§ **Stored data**
=== Section Start ===
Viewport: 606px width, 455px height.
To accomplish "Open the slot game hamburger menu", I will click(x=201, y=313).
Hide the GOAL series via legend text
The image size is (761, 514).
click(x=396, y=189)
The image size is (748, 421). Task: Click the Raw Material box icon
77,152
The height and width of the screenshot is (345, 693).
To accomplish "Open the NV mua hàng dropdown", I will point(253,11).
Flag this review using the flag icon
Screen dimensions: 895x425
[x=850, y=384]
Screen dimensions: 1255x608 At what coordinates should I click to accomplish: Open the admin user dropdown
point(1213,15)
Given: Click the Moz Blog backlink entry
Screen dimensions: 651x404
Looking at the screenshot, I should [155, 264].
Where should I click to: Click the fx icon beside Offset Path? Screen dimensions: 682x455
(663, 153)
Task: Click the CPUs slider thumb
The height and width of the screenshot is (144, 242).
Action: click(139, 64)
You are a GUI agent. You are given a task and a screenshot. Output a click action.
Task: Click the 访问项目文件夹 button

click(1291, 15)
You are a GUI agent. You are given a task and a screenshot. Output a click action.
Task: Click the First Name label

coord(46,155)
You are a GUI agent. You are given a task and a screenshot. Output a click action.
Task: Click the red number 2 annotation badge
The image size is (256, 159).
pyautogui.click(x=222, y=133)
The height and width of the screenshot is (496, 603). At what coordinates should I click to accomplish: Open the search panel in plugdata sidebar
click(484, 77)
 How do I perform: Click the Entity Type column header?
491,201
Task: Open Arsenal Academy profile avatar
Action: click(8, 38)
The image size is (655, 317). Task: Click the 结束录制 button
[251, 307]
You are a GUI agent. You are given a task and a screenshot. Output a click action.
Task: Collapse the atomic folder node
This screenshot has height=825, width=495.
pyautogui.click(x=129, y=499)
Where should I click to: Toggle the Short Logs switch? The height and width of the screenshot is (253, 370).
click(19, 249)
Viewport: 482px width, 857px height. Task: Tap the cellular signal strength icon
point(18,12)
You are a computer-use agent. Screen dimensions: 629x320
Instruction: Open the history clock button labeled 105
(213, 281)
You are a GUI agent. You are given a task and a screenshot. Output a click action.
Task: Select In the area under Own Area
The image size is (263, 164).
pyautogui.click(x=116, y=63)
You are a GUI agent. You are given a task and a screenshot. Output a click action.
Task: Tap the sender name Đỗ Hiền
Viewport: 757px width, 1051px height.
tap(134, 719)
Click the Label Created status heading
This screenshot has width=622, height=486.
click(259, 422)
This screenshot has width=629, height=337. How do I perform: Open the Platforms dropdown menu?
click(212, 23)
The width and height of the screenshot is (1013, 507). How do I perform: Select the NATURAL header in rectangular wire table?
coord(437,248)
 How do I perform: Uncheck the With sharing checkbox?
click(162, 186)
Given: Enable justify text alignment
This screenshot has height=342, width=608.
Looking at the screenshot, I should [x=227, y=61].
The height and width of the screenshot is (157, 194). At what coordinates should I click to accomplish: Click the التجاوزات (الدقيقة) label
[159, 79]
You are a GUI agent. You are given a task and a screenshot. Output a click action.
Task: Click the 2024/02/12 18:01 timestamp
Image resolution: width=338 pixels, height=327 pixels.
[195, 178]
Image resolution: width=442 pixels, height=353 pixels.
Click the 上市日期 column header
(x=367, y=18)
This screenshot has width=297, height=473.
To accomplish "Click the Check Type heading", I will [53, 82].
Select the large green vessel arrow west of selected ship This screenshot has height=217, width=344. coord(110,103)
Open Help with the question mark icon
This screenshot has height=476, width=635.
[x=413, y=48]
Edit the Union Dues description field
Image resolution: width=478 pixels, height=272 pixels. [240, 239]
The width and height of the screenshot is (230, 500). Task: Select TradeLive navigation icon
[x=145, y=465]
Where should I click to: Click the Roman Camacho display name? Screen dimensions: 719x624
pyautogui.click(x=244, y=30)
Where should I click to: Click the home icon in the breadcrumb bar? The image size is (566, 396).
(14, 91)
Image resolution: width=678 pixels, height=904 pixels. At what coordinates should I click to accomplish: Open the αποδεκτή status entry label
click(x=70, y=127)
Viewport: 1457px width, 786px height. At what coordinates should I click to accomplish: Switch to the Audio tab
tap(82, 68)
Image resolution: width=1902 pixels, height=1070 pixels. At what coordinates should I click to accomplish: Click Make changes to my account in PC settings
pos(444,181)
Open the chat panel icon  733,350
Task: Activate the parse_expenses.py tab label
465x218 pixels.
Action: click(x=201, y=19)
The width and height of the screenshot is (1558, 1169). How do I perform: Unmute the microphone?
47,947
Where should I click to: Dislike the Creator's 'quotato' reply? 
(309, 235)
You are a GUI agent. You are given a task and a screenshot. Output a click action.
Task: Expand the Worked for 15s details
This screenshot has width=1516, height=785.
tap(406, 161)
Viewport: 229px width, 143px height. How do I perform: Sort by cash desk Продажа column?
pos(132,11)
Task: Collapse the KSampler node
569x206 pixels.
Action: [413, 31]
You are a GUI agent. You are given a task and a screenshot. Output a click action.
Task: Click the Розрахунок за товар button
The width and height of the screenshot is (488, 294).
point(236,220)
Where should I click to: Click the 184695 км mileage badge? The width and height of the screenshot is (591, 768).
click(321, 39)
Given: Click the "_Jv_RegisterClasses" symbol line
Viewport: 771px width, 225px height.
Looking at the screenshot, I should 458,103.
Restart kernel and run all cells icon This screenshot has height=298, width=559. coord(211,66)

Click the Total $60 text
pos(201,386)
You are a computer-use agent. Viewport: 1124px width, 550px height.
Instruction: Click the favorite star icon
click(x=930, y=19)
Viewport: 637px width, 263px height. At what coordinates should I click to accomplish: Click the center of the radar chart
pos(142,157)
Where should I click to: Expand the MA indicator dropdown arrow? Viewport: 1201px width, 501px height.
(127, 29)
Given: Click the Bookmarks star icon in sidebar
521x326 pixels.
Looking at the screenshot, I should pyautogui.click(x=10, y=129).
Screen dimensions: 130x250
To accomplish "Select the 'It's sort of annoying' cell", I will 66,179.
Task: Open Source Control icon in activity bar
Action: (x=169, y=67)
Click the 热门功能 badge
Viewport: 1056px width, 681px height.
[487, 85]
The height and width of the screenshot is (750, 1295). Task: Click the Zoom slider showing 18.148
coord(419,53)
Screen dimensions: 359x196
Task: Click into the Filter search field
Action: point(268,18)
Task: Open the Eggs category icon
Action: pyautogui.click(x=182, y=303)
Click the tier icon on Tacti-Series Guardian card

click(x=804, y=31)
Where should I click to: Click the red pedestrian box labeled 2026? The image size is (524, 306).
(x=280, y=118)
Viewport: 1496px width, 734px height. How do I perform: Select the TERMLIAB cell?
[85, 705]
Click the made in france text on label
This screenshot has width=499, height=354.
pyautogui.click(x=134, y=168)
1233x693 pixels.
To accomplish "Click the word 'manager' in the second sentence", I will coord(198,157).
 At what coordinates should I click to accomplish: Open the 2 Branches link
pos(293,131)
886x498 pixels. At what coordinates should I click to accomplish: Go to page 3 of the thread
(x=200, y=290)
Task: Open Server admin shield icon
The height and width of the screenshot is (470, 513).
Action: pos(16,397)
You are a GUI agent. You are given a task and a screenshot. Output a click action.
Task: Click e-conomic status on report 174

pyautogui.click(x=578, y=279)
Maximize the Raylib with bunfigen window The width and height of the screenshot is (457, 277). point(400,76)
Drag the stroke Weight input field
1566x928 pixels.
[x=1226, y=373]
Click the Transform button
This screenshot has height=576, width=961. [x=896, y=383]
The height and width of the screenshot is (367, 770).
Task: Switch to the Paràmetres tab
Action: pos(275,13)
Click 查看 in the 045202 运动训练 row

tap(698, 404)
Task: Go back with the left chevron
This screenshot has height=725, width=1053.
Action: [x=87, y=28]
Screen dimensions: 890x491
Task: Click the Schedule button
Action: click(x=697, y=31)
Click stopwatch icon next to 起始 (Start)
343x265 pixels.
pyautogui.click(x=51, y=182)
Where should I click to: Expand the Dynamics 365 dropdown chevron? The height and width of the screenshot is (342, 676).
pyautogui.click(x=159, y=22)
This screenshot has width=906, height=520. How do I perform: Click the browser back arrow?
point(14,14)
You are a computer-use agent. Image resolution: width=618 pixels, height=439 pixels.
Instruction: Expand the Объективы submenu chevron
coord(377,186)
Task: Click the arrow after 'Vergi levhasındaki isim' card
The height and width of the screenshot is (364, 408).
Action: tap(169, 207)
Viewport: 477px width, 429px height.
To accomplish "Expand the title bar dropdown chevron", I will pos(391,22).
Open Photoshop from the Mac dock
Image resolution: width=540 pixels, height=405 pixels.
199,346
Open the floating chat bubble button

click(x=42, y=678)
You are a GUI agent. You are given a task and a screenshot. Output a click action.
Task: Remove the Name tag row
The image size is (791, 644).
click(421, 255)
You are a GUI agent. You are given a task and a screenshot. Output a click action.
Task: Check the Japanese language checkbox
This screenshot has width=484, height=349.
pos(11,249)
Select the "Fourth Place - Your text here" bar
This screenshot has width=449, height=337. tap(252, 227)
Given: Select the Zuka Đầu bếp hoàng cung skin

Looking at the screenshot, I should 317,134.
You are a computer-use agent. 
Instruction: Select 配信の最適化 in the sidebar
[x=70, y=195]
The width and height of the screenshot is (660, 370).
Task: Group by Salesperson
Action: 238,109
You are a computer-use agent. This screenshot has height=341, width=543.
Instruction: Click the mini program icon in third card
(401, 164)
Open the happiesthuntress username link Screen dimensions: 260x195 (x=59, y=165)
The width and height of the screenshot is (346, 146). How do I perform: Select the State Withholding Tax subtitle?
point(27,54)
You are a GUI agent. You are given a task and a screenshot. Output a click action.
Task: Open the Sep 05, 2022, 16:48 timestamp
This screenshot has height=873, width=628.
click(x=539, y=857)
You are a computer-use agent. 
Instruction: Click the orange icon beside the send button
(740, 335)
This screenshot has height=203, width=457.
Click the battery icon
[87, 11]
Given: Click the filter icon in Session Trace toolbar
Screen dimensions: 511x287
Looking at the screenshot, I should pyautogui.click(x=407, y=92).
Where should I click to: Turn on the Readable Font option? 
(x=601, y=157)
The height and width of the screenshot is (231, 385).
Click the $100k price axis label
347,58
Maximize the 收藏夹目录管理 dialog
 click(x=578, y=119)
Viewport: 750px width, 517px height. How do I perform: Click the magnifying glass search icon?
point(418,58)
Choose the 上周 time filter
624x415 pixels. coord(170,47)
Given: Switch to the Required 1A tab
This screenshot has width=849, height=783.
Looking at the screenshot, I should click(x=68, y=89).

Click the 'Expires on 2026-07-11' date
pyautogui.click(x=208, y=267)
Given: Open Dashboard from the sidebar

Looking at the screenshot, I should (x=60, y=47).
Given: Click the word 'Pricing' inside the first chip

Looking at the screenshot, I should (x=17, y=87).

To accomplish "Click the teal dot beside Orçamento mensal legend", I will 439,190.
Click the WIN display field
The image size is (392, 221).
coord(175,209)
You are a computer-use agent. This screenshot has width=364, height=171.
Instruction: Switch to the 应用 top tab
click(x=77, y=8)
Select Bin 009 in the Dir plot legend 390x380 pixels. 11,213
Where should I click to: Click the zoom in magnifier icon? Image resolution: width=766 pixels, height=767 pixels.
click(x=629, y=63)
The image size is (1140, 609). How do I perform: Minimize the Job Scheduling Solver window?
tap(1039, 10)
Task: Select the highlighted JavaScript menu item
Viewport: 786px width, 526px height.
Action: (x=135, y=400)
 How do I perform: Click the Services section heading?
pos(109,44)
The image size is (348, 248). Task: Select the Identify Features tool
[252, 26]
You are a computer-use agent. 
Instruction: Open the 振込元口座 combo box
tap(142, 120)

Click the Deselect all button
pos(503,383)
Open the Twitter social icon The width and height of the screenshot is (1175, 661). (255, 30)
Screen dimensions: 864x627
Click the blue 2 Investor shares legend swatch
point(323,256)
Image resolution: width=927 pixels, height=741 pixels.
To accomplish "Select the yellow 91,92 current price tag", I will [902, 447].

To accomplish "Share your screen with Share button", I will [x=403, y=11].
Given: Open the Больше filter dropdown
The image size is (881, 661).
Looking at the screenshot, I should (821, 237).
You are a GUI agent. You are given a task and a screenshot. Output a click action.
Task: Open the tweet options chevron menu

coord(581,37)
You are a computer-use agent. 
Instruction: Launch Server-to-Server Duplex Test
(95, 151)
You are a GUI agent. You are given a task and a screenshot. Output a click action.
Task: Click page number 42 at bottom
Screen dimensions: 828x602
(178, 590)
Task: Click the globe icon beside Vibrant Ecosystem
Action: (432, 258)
=== Section End ===
§ **What to produce**
Every line in the records above that contains the word "node" is to be copied out.

§ **Response box**
Task: Collapse the atomic folder node
Task: Collapse the KSampler node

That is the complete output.